Um Redundanzen bei sehr vielen ähnlichen Gefährdungen, Risiken und Schutzmaßnahmen zu vermeiden, haben wir bewusst darauf verzichtet, die Arbeitsplätze nach einzelnen Tätigkeiten (z. B. Ölwechsel, Reifenwechsel usw.) zu gliedern – wie es manchmal praktiziert wird.
Stattdessen folgt unsere Gliederung der Arbeitsplätze einer räumlichen Logik:
die Risiken, die den Werkstattbereich betreffen,
die Risiken im Bereich Sekretariat / Kundenkontakt,
die Risiken im Außenbereich der Werkstatt, insbesondere bei Pannenhilfe- und Berge-/Abschlepp-Einsätzen.
Der Vorteil dieser Gliederung ist, dass sie Wiederholungen von einem Arbeitsplatz zum nächsten vermeidet und eine kompakte, gut verständliche Gefährdungsbeurteilung ermöglicht, die nicht nur angenehm zu lesen ist, sondern vor allem einfach und schnell aktualisiert werden kann, wenn dies erforderlich ist.
Beispiel einer ausgefüllten Gefährdungsbeurteilung für Sekretariat
Vorletztes Beispiel einer ausgefüllten Gefährdungsbeurteilung, etwas Besonderes, da es sich auf einen bestimmten Arbeitsplatz im Unternehmen bezieht: Sekretariat.
Grundsätzlich greift diese Gefährdungsbeurteilung die wichtigsten Gefährdungen auf, die typischerweise bei administrativen Tätigkeiten auftreten – meist zusammengefasst unter dem Begriff „Büroarbeit“.
Diese Arbeitsplätze sind häufig ähnlichen Risiken ausgesetzt, da sie in der Regel in einer vergleichbaren Arbeitsumgebung ausgeübt werden, zum Beispiel:
-
Langes Sitzen, nahezu sieben Stunden pro Tag, was zu ausgeprägter Bewegungsarmut (Sitzbelastung) führt – mit Risiken kurzfristig ebenso wie langfristig.
-
Tägliche, längere Bildschirmarbeit am Computer, insbesondere seit viele Unterlagen und Prozesse unseres Arbeitsalltags zunehmend digital bzw. papierlos geworden sind.
Beispiel einer ausgefüllten Gefährdungsbeurteilung für Telearbeit
Letztes Beispiel einer ausgefüllten Gefährdungsbeurteilung – ein besonderer Fall, da es eine Arbeitsorganisation betrifft, die sich in vielen Unternehmen infolge der gesundheitlichen Schutzmaßnahmen während der Pandemie stark verbreitet hat: Telearbeit.

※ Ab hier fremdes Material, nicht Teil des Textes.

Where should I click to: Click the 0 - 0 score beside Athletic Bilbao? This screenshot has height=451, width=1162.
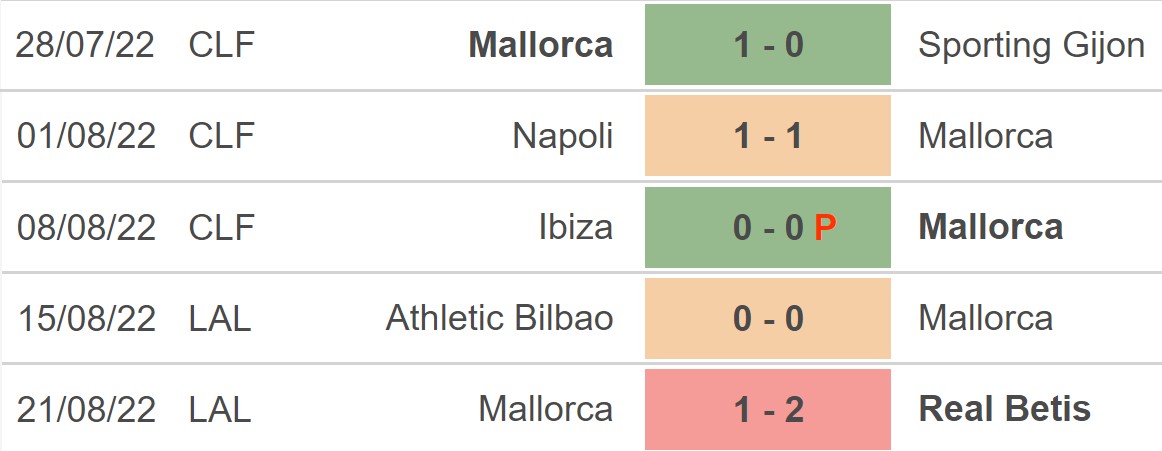click(767, 318)
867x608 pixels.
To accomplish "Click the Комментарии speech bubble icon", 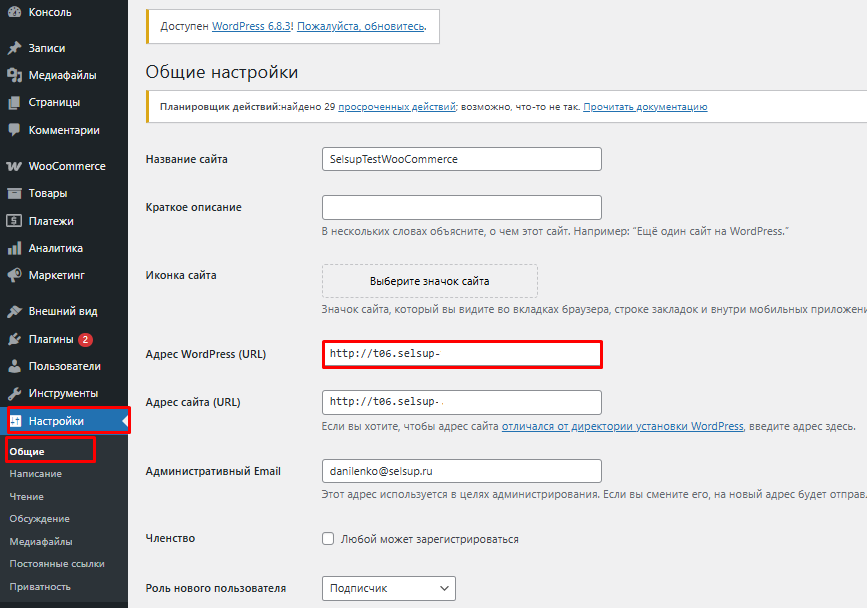I will point(15,130).
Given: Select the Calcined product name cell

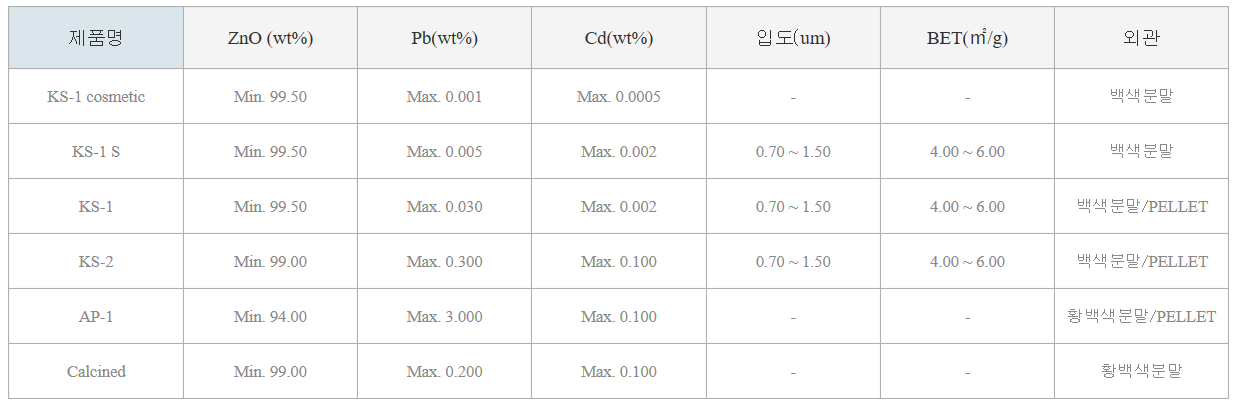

Diese Gefährdungsbeurteilung betrifft vor allem Beschäftigte mit typischen Bürotätigkeiten, die jedoch von zu Hause aus arbeiten.
Eine Gefährdungsbeurteilung für Telearbeit zu erstellen, war mit Abstand die komplexeste Aufgabe, die wir im Rahmen einer Gefährdungsbeurteilung bisher hatten. In einem Unternehmen ohne Telearbeit ist die Bewertung oft deutlich einfacher, weil alle Beschäftigten eine gemeinsame Arbeitsumgebung und in der Regel vergleichbare Arbeitsmittel nutzen.

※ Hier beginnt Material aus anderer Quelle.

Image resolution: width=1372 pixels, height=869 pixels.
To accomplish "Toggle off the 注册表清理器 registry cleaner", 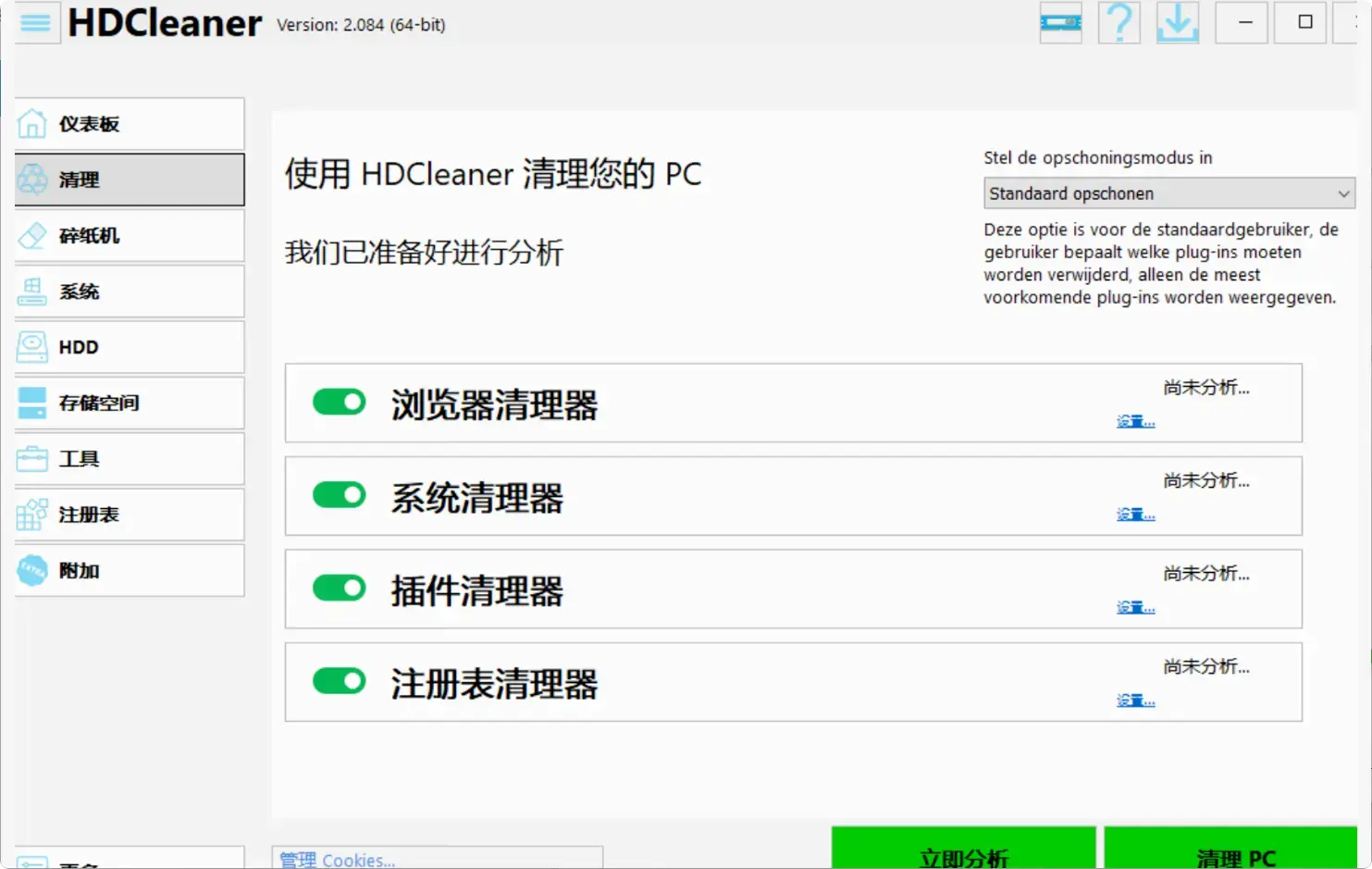I will point(339,681).
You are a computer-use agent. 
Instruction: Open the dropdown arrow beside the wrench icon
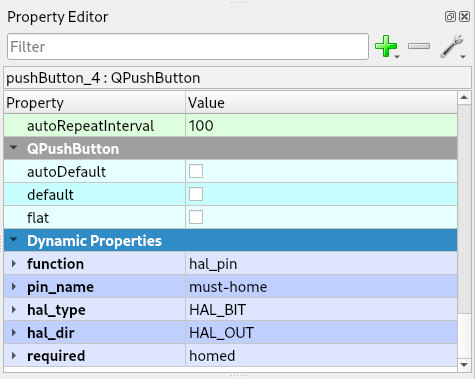[x=463, y=57]
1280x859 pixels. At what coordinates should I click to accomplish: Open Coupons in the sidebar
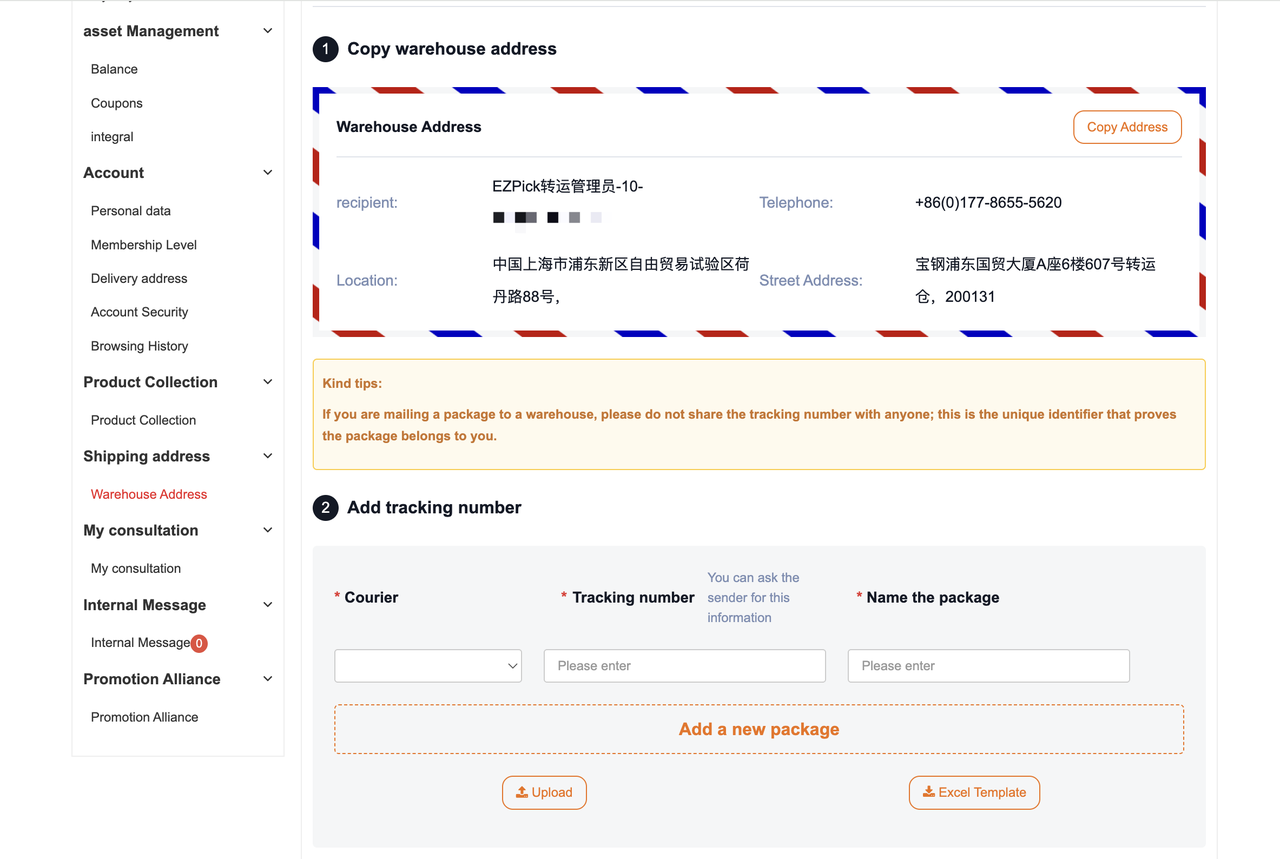pyautogui.click(x=116, y=103)
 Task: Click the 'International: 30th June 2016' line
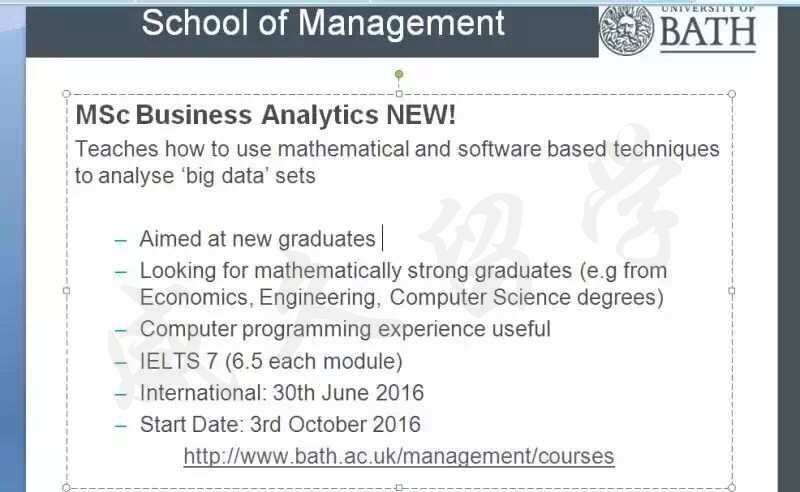coord(282,393)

Bei Telearbeit hat hingegen jede Person ihre eigene Arbeitsumgebung, wodurch sich auch die Risiken unterscheiden (z. B. Unterschiede bei langem Sitzen und Rückenbeschwerden zwischen einer Person mit einem ergonomischen Bürostuhl zu Hause und einer Person, die auf einem ungeeigneten Stuhl arbeitet). Hinzu kommt, dass die Umsetzung von Präventionsmaßnahmen komplexer ist, weil sie nicht im Betrieb, sondern direkt im häuslichen Umfeld der Beschäftigten erfolgt – ein Bereich, in dem die Unternehmensleitung nur begrenzte Einflussmöglichkeiten hat.
Über diese technischen Aspekte hinaus stehen bei Telearbeit häufig psychische Belastungen bzw. psychosoziale Risiken im Vordergrund. Sie werden oft durch Isolation begünstigt: Der direkte persönliche Austausch nimmt ab, Missverständnisse treten leichter auf und dies kann Spannungen und Konflikte fördern.